Mira al patio. Es domingo. Algunos niños juegan en los aparatos de gimnasia, ejercitan sus brazos, sus piernas, sus risas, mientras la pérgola acoge a las familias que empujan las sillas de sus familiares. Hay dos docenas de coches en el solar que hace de parquin. El último en llegar ha sido un Opel Meriva de color blanco del que baja una pareja. Él luce un traje negro y ella gafas de sol.
A Fernando, aunque no lo dice, siempre le pareció que Villamar era un lugar triste. Desde que el asistente social lo llamó para decirle que tenían una plaza subvencionada para su padre y él aceptó, porque estaba a cinco quilómetros del Mediterráneo y su padre siempre había querido regresar al mar. Ahora, mientras sube las escaleras hasta la recepción, con Encarna pegada a su mano, se pregunta desde qué punto de la residencia se ve el mar, si es que se ve desde algún sitio.
Encarna se suelta, se adelanta, y habla con la mujer de la recepción. La mujer sale del mostrador, le da la mano y le indica la bolsa con los objetos personales de Braulio. Y los invita a entrar a una sala aledaña para explicarles los pormenores sobre el traslado del cuerpo, que la funeraria ya está al tanto de todo, que el coche llegará en menos de una hora, que la gerencia de la Residencia Villamar les pondrá una corona de lirios y crisantemos sobre base de verdes ornamentales y que Braulio era un hombre educado y jovial, que fue feliz mientras estuvo con nosotros y que sentimos muchísimo su pérdida. Cuando salen se cruzan con Rosa. Se miran. No se conocen. Rosa ve la bolsa con las cosas de Braulio en la mano de Encarna. Cada cual sigue su camino y Rosa se vuelve para verlos salir de Villamar.
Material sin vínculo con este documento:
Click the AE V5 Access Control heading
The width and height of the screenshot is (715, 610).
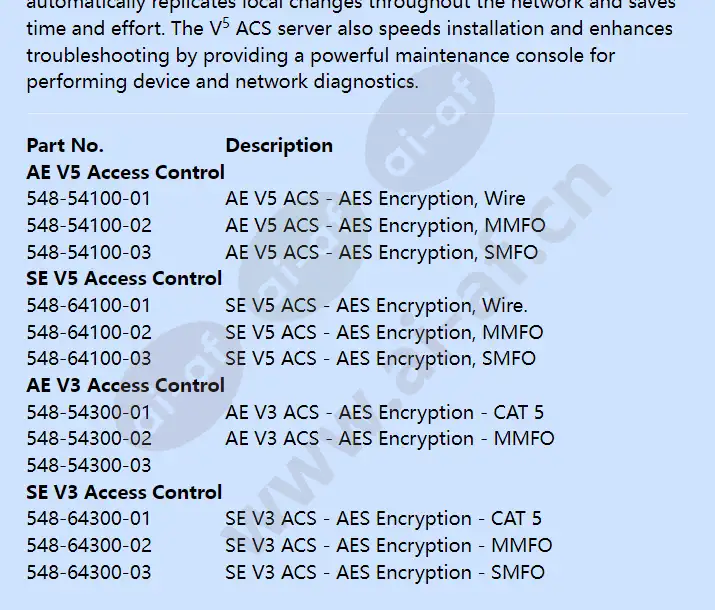(x=125, y=172)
A Rosa le hubiera gustado acercarse a ellos. Darles el pésame. Afligirse vivamente con la muerte de su ser querido. Decirles que tienen dos hijos hermosísimos y rubios y que ojalá tengan éxito en sus carreras. Pero Rosa ya ha decidido olvidarse de Braulio, que una vez le habló del Mediterráneo, que le sonrió desde su tristeza y que le preguntó si ella sabría hacia dónde mirar para ver el mar.